The Elders of Zion anyone?
[…] It is quite possible to criticise Israeli policies and advocate for the Palestinians without being antisemitic, as politicians and journalists often do, by:
* not supporting BDS (whose ultimate goal is the demise of the Jewish people’s homeland),
* not falsely accusing Israel of human rights crimes like apartheid while ignoring the actual human rights crimes of its neighbours (such as the ethnic cleansing and murder of Palestinians in Syria and the prohibition of Palestinians from numerous professions in Lebanon),
* also criticising the oppressive Hamas and the corrupt Palestinian Authority and their internecine hostility,
* also denouncing terrorist acts against Israelis and a political and cultural environment that celebrates and incentivises them,
* recognising the complexity of the situation and that this is not a good vs evil morality play,
* acknowledging Israel’s sacrifices and offers for peace,
* not attributing evil motives to everything Israel does while ignoring the genocidal intentions towards it of state and non-state actors in the region, and
* not applying tropes and conspiracy theories to Israel and its supporters that white supremacists commonly apply to Jews.
Antisemitism takes many different forms and, while Minto graciously acknowledges in his letter the “monstrous evil” of the Holocaust, he displays a myopia about the prevalence of it on the far left – those like himself who think they are incapable of racism – in the demonisation and delegitimisation of the world’s only Jewish state and the double standards applied to it.
Minto displays a pathological and delusional fixation on Israel, a country half the size of Canterbury, that cannot be explained simply as concern for Palestinians, and that is disproportionate to any other state in the world, including those whose human rights records are far, far worse.
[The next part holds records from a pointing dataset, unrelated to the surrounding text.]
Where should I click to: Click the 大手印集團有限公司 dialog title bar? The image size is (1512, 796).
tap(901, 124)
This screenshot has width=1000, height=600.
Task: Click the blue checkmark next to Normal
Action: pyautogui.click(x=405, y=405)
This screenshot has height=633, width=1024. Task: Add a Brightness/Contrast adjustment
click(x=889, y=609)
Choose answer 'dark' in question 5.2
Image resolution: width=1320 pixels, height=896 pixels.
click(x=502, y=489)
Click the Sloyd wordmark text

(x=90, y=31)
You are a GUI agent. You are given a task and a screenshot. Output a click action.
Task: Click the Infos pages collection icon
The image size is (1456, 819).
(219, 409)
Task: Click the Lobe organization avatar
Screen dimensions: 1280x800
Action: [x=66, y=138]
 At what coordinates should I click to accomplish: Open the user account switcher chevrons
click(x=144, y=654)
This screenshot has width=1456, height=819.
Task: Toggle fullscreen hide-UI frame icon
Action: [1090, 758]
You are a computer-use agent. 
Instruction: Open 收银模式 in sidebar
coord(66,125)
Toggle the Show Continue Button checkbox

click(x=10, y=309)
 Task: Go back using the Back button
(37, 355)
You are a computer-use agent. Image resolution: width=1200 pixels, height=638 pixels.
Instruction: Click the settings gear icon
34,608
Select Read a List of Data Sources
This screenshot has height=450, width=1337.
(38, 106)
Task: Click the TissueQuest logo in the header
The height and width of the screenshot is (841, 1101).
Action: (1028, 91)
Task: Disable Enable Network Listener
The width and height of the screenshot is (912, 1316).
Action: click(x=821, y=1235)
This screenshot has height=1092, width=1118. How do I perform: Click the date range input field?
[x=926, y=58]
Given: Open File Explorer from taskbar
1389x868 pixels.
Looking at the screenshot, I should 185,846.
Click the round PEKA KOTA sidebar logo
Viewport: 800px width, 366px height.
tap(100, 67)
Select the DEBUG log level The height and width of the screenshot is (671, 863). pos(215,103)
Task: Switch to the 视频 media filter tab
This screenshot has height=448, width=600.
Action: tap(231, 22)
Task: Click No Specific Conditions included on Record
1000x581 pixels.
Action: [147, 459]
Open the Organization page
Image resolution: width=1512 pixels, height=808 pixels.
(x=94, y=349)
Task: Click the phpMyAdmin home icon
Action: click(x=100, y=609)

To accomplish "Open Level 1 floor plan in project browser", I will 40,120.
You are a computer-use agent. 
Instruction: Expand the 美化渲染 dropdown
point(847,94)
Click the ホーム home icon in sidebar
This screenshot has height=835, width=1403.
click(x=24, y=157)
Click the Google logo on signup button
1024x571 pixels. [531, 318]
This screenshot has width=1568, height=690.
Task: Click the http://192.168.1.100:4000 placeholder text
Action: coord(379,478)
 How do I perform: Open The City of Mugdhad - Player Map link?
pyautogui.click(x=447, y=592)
This qualifies as antisemitism, in consequence, if not in intent, although as far as we are aware Minto has never been publicly accused of such. Until now. If there was any doubt, his “don’t be caught out by ‘the trick’” caper has well and truly dispelled it. THAT is the smoking gun.
shalom.kiwi
While I think that accusing someone of antisemitism shouldn’t be something done lightly, in this case, it’s pretty hard to disagree with that conclusion.